By Nina M, New Zealand
(Blogs are written by LightAware supporters in a personal capacity)
The walk along the seaside to work was a beautiful sunrise of pinks, oranges and yellows. It was high tide, so I pulled off my shoes and walked through the water, the waves splashing up to my knees. I reached the health store and opened up, turned on the lights and soon the customers started coming in, just like every Saturday at my additional job to my freelance work during the week as a medical translator.
But something seemed different – the lighting somehow more intense and white and a new card payment machine – bright blue not the old grey-coloured one. I put a couple of transactions through and noticed tears had started to stream down my face, my reflection in the mirror was pale, my head had begun to pound. Looking upwards, I noticed the down-lighting over the shelving was white, not the normal yellow hue. I switched it off immediately – yes that helped. Good, I thought, let’s get on with the day. I made a bright purple smoothie with acai berries and welcomed in more customers. The acai berry smoothie was quite popular with people enthusiastically taking packets of the acai berry powder from the shelf to make their own at home.
Back to the counter to process the transactions. Again, streaming eyes looking at that new machine, pale and waves of nausea with the pounding head coming back in full force. When the customers had made their purchases, I closed the door for a few moments to call the shop owner – oh yes, she said – some new lighting and a new card payment system had been installed this week. I opened up the shop again, covered the card payment machine with a dark cloth. People will be paying in cash today, I thought to myself. The day was busy with customers paying in cash with the occasional one complaining about the inconvenience. I had a sinking feeling in my stomach. I couldn’t ask people to pay in cash all the time. It had been my favourite day of the week, I loved the job but knew I wouldn’t be standing there next Saturday.

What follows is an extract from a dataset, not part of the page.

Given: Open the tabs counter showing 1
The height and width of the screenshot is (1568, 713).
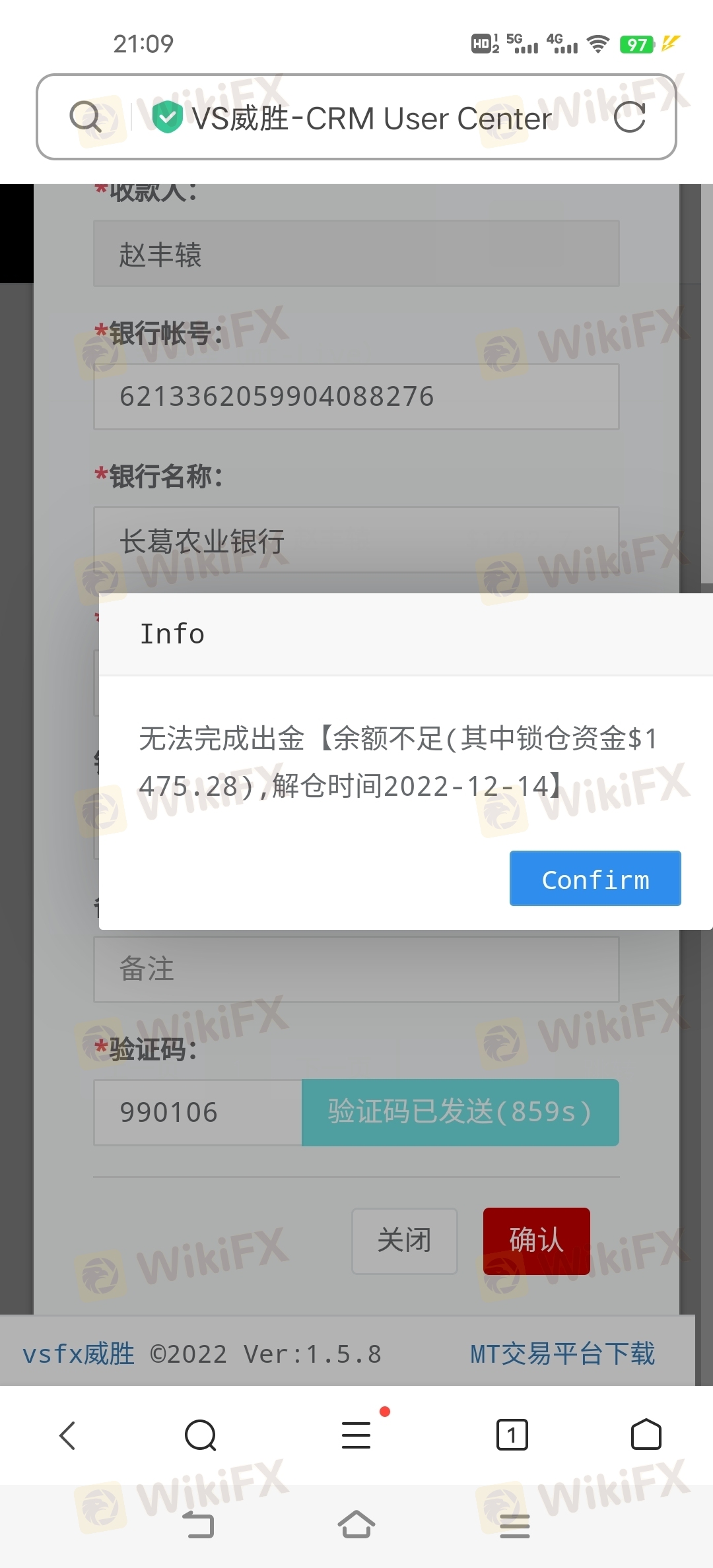Looking at the screenshot, I should pos(512,1435).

I walked home slowly, the head pounding its way through a migraine.
Now a few years later, the bright white lighting is in people’s houses inside and out, in street lighting, in every public building. The bright blue of the card payment machine is on keypads, on gates throughout the streets, on smart phones held in the palms of people’s hands, on the boat-lights at the seaside. In only a few years I have entered a totally different world full of bright LED-driven technology that has to be escaped to avoid migraine. My world is now fields of green farm parks, bush with streams far away from this technological revolution. I often work outdoors translating using pen and paper and voice recognition, avoiding looking upon LED screens – my “outdoors home office”.
Sunrise and sunset – I can’t enjoy them for now – that’s when all the bright white lighting comes to life.
There must be a time though, I promise myself in the future, with healthy lighting when I will be able to see the world again. I can barely wait!